• Assignment
How would the paragraph beginning "This month's update comes courtesy" in the article about the Tupac biopic below read as a short bulleted list that keeps its main facts?

Another month, another Tupac biopic announcement. Will this film ever get made, I don’t know. We’ve been writing about it for what seems like many years.
Not that I’m all-that keen on a Tupac biopic, but I’m sure there are many who really want to see a film finally made, who become even more anxious with all these starts and stops.
This month’s update comes courtesy of a Deadline revelation that Emmett/Furla Films has come on-board to co-finance Morgan Creek Productions’ long-in-development $45 million Tupac biopic, which is being penned by Eddie Gonzalez and Jeremy Haft, with a February production start date set.
Tupac’s mother Afeni Shakur will produce.
Tupac Shakur died 17 years ago at a Las Vegas hospital at age 25, 6 days after being fatally shot in a driveby shooting that still remains unsolved, despite claims by the LAPD and Tupac’s former bodyguard, most recently, that they know who killed him.
Since his death, attempts at a biopic on his life have been discussed publicly.
Antoine Fuqua’s was previously set to direct, with shooting expected to begin in September 2011, with Oscar-nominated screenwriters Stephen J. Rivele and Chris Wilkinson (Ali & Nixon) hired to write the script.
That obviously didn’t happen.
The story would have reportedly centered on the last day of Tupac’s life, and included flashback sequences that showed the previous years leading up to his death.
Screenwriter Rivele added that they weren’t interested in showing who killed Tupac, but rather why anyone would want to kill him.
The project had even begun casting in the spring of 2012, with the plan being to go with mostly unknowns. Fuqua said, “That’s the goal… I want to discover someone new… I want to discover a lot of new people if I can. Obviously I’m going to have to put some people in it that you know, just because actors have different skills. I want to go to the streets and find him anywhere he might be in the world.”

[Data items]
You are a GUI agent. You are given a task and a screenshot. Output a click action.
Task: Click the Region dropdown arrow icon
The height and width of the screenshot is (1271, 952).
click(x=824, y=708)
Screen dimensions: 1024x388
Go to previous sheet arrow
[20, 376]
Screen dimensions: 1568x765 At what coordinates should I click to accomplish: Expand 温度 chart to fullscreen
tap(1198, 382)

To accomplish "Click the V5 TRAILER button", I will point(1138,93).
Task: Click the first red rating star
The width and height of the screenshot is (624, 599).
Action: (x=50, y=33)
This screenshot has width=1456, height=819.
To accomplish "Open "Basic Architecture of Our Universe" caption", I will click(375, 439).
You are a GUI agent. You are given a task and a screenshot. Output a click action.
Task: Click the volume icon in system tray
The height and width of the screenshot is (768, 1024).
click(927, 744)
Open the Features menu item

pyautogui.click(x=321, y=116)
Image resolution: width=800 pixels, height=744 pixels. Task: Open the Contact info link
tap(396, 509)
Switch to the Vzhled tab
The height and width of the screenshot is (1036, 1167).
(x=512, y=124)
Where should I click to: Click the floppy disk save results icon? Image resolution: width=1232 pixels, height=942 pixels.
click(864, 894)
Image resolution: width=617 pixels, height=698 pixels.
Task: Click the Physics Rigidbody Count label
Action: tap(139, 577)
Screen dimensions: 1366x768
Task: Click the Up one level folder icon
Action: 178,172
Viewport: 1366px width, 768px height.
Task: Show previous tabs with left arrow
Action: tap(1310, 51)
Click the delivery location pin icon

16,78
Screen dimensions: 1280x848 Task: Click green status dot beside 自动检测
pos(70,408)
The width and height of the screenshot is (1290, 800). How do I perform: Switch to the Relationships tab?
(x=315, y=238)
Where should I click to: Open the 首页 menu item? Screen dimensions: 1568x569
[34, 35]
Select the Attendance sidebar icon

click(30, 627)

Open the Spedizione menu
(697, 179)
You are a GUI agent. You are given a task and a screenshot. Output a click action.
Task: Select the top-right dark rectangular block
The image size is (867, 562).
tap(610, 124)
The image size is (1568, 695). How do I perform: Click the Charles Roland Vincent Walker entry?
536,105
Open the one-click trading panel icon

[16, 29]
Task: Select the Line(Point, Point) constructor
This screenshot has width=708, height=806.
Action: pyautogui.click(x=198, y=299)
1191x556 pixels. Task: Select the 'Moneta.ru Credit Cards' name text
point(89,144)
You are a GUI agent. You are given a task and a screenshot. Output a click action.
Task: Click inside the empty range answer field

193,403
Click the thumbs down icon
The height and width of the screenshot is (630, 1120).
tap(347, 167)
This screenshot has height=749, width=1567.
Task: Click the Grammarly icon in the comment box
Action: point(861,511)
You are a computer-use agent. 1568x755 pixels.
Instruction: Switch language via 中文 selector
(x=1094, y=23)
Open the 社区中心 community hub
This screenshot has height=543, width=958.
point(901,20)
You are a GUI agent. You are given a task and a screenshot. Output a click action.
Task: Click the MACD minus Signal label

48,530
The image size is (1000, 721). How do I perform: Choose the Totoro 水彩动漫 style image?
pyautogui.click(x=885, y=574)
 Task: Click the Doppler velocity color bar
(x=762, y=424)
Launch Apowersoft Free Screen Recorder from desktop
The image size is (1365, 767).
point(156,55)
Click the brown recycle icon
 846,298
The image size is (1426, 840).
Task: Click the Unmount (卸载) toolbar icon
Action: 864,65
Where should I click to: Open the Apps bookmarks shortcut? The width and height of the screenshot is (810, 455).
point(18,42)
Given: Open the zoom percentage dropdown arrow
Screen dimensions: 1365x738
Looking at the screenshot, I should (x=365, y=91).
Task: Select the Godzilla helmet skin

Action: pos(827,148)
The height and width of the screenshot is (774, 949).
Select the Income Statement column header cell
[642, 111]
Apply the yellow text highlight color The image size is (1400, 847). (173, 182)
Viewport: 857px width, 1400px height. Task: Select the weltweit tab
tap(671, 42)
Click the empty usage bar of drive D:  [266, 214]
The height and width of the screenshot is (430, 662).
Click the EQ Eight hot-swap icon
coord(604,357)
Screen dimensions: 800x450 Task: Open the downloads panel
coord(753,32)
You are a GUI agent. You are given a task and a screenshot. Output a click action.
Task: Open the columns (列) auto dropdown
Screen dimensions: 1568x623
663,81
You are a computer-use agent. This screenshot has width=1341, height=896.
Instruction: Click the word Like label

• The completed task
- Source: a Deadline report
- Emmett/Furla Films has joined to co-finance the film.
- The project is Morgan Creek Productions' long-in-development Tupac biopic, budgeted at $45 million.
- Eddie Gonzalez and Jeremy Haft are writing it.
- Production is set to start in February.